When indicated — commonly for end-of-life analgesia and cancer-related pain — opioid pain relievers are exceptionally effective, but marketing these powerful medications as potentially “safer” versions of themselves carries possibly catastrophic consequences, some observers say.
“The problem with calling them ‘abuse-deterrent pills’ is that it gives people — including prescribers — the impression that the pill is safer and maybe less addictive,” Dr. Kolodny says. “If physicians think [an opioid] is somehow a less addictive pill because it’s being marketed as abuse-deterrent, they prescribe it for low-back pain when they really shouldn’t be giving an opioid for low-back pain.”
Perceiving the medications as safe, providers may lean on them to treat a number of chronic pain conditions because of their notable analgesic qualities, he adds. But for many chronic pain conditions, such strategies are fruitless.
“Opioids are lousy drugs for low-back pain, fibromyalgia and chronic headaches, not only because of the risk for addiction, but because they’re unlikely to work,” Dr. Kolodny says.
“We were misled by a very effective marketing campaign to believe that the compassionate way to help people with chronic pain was aggressive opioid prescribing, and that turned out not to be true.”
— Andrew Kolodny, MD, Director of Physicians for Responsible Opioid Prescribing, Chief Medical Officer at Phoenix House
Tennessee Health Commissioner John Dreyzehner, MD, MPH, FACOEM, says the medical evidence supporting opioid treatment for chronic conditions doesn’t add up.
“Despite what many were led to believe, there was never sufficient evidence — and still isn’t — for use of these highly addictive opioid medications for chronic benign pain,” Dr. Dreyzehner says. “For many patients, other modalities or medication such as a combination of acetaminophen and ibuprofen is a more effective and less abuse-prone pain reducer. By focusing on pills, we missed opportunities to better study pain itself and the use of other modalities to relieve it.”

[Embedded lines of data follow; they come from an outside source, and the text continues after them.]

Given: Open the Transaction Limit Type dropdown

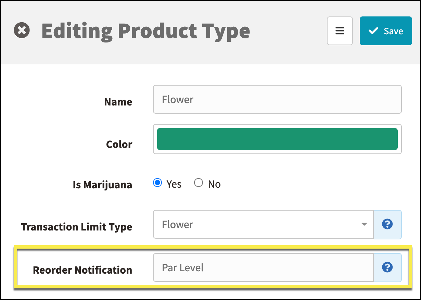Looking at the screenshot, I should tap(263, 225).
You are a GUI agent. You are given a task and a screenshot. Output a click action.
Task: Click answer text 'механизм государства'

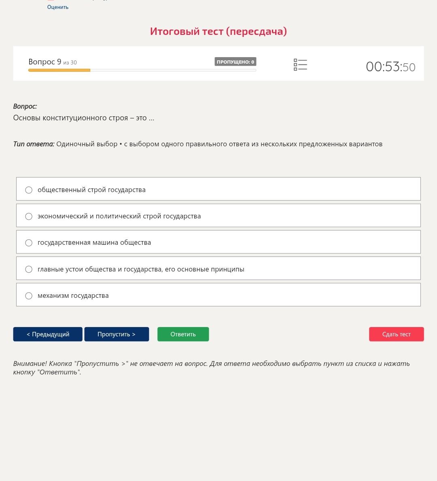(73, 295)
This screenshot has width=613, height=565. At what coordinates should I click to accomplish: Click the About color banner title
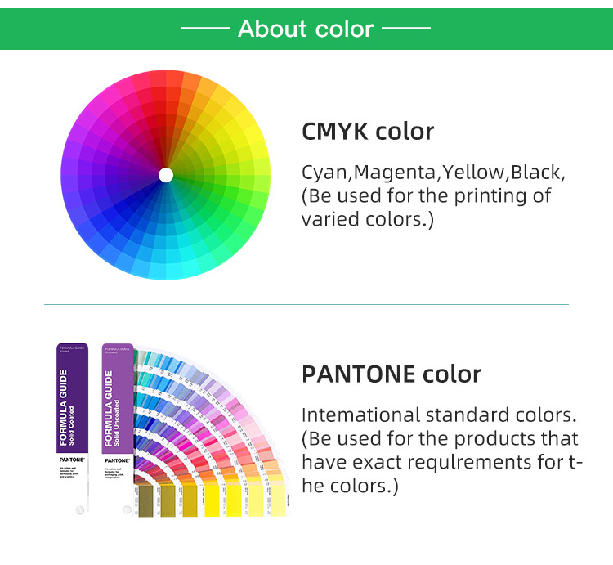(306, 29)
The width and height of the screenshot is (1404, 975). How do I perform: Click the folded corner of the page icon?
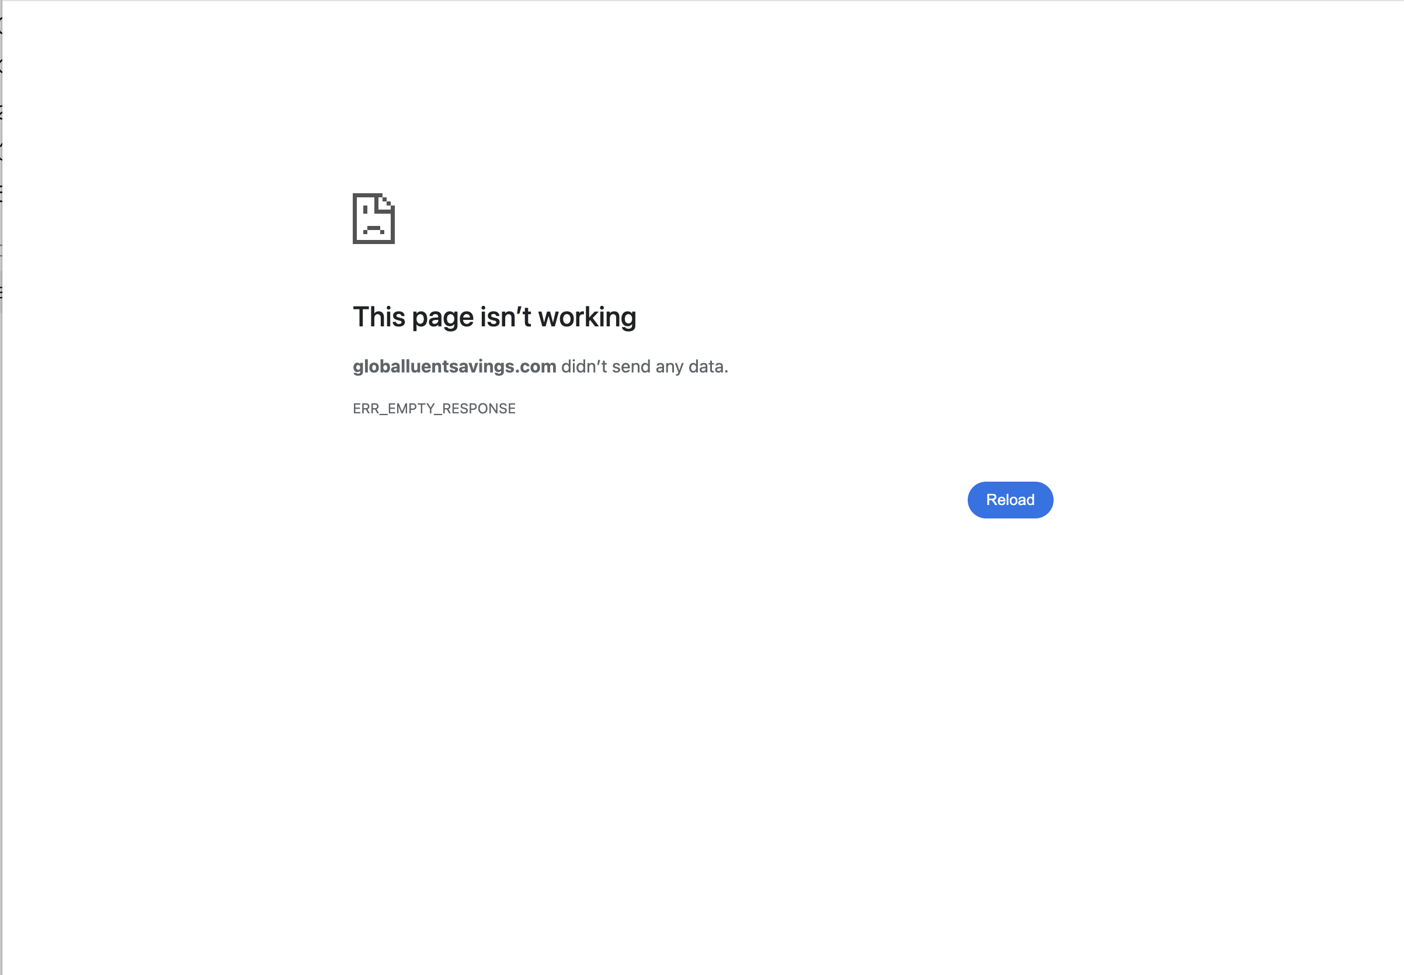387,202
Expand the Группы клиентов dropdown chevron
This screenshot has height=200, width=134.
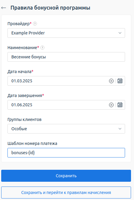pyautogui.click(x=120, y=129)
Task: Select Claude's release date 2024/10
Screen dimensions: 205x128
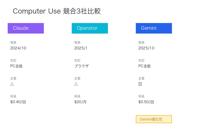Action: pyautogui.click(x=18, y=48)
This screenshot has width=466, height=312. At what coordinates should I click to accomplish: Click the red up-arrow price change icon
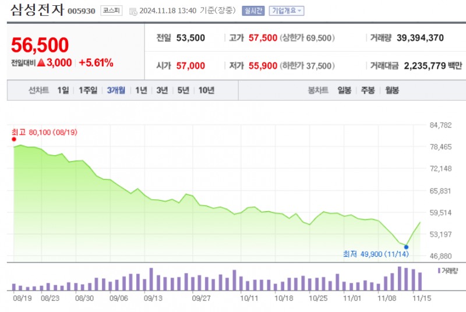click(x=41, y=62)
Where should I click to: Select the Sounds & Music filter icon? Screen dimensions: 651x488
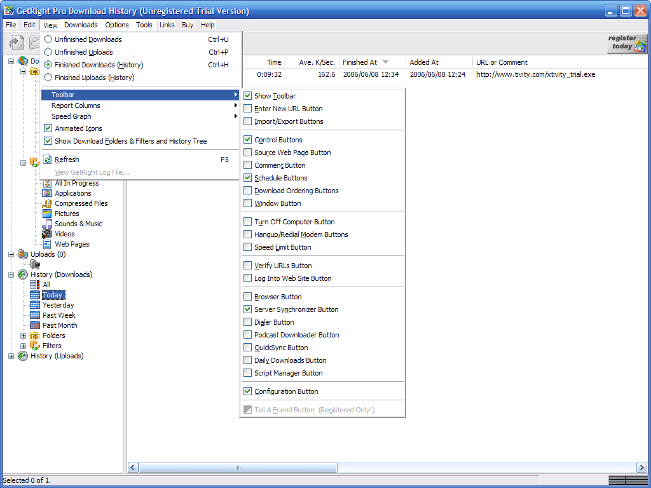tap(47, 224)
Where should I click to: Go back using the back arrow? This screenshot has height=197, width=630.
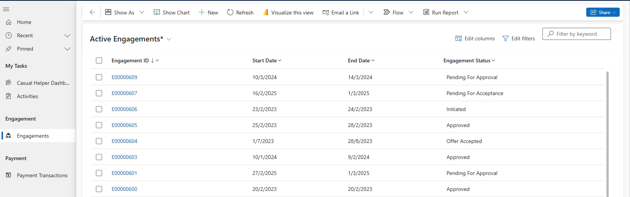(93, 13)
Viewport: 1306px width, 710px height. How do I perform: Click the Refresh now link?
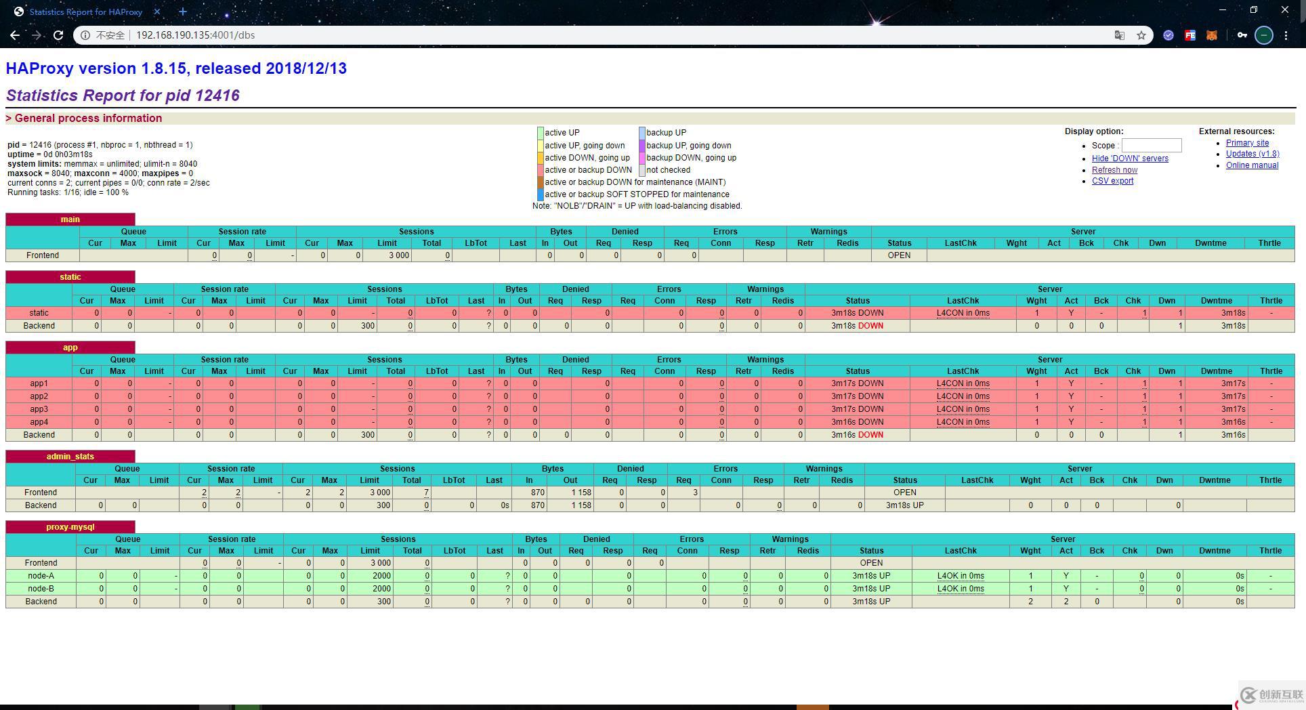coord(1114,170)
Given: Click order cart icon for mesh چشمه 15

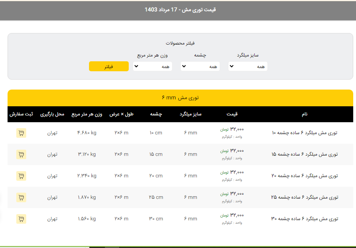Looking at the screenshot, I should (21, 154).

The Physician’s Responsibility
The underlying issue of the prescription drug problem is addiction, and opioid abuse should be treated similarly to any other addiction. But when opioid pain relievers are indicated, responsible prescribing can reduce the likelihood of addiction.
“Opioids have significant risk, but in a subset of patients, the benefits do outweigh the risks,” Dr. Webster says. “It’s an assessment of needs and balancing that risk/benefit ratio to determine whether an opioid should be prescribed, and once prescribed, then patients need to be monitored very closely.”
Several screening mechanisms can help providers monitor patients for signs of drug abuse:
- Urine testing reveals the presence of other drugs in the system, potentially identifying patients with addiction problems, and also identifies whether patients are using their prescriptions.
- Close monitoring by a committed physician can help prevent addiction, but that is effective only if patients cooperate.
- Consulting a state’s prescription drug-monitoring program can identify “doctor shoppers” and drug seekers.
But because addiction, not drug abuse, is the public health issue, these mechanisms won’t stem the tide of the prescription drug epidemic, according to Dr. Kolodny.
Instead, the key to curbing opioid abuse is stopping it before it begins.
When it comes to addictive drugs, “instead of supply reducing demand, supply creates demand,” says Dr. Dreyzehner. “We have steadily increased the supply of these legal, highly regulated and controlled medications. We should not be surprised that demand has risen in virtual lockstep. This current epidemic will end when supply is constrained, current users stop and new users are not recruited.”